DocsGetting Started

Welcome to YeahApp

YeahApp is a workspace for communities that have real things happening — events, memberships, payments, and people. Instead of bouncing between a spreadsheet for members, a separate tool for events, and another for payments, everything lives in one place. If you run a professional network, alumni group, trade association, incubator, or any other community where membership actually means something, YeahApp was built for you.

What you can do

Events — Create them, sell tickets, and check people in on the day with QR codes. Attendance logs itself to each member's profile.

Members — Every person has a profile that builds over time: join date, event history, subscription status, payment history. You can search and filter your directory to find who you need.

Membership fees — Set up recurring plans with monthly, quarterly, annual, or lifetime billing. Members subscribe through Stripe and handle their own renewals and cancellations from their account settings.

Forms — Build a registration form and attach it to an event. When someone registers, their answers go straight to their member profile. You don't re-enter anything.

Analytics — Member counts, event attendance, ticket sales, and membership revenue on one dashboard.


How it connects

Registration, payments, and member data all feed into the same place. When someone registers for a paid event, the ticket purchase links to their profile. When they subscribe to a membership plan, their access is managed from there too. Forms work the same way — answers go straight to the member record.


Who does what

When you create a community, you're the Owner. You have full control over settings, members, events, plugins, and billing.

Three other roles from there:

  • Admins can do most of what you can. They manage members, create events, configure settings, and pull reports.
  • Moderators handle the operational work — running events, managing members, creating forms — but can't touch settings or billing.
  • Members are your community participants. They join events, fill in forms, and post.

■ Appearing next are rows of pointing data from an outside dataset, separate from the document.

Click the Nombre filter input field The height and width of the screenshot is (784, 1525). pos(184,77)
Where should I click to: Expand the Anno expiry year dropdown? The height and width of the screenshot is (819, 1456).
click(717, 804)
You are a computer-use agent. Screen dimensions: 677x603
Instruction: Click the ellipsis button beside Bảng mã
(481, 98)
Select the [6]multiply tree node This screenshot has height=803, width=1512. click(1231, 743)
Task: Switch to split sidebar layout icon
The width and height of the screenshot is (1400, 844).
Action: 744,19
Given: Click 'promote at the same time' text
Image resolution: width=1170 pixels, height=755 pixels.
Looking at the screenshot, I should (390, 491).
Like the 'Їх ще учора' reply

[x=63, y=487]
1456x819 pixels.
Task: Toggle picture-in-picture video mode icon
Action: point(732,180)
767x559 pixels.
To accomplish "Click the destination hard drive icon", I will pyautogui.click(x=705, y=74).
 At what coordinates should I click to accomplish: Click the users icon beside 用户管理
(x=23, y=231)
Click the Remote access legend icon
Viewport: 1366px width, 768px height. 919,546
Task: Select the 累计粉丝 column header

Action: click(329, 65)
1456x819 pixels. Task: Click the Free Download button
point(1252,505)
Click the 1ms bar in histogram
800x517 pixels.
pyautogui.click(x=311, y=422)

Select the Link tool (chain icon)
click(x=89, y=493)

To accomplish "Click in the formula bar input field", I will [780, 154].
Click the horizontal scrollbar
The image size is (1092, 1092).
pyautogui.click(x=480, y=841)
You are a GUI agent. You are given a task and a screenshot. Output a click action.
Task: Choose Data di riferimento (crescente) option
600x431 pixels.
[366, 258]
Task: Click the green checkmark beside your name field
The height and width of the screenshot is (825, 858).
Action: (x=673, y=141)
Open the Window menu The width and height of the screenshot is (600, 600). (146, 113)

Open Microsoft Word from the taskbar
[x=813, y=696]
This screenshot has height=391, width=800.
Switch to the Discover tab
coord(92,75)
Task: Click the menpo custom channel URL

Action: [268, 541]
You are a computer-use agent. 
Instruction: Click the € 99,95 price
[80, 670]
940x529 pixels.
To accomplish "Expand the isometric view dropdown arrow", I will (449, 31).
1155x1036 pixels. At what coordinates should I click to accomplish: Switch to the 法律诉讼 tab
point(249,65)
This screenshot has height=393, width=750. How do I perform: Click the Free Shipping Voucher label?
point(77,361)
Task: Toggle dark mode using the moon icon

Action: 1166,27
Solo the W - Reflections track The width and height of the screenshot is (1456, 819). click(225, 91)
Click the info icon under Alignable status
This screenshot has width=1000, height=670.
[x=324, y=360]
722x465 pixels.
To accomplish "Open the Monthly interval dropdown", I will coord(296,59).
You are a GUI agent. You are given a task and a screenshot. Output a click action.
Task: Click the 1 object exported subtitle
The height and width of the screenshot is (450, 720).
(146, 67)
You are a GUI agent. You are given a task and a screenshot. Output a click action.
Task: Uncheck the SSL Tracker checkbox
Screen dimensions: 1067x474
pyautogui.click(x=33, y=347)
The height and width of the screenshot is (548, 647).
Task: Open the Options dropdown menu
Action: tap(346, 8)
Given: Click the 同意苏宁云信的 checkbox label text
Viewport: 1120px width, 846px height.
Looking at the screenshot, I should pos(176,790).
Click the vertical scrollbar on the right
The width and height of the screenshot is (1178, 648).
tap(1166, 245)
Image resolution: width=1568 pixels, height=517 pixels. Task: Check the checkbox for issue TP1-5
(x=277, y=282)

For the full permissions breakdown, see Community Roles & Permissions.


Starting out

If you haven't set up a community yet:

  1. Create your community — takes about two minutes. You'll pick a name, a URL slug, and a short description.
  2. Invite your admins before you start building.
  3. Create a draft event. Even an unpublished one is useful for testing registration and forms.
  4. If you're charging membership fees, read Creating a Membership Plan once your community is live.

The rest of the docs are organized by feature. Each article covers one thing and stands on its own.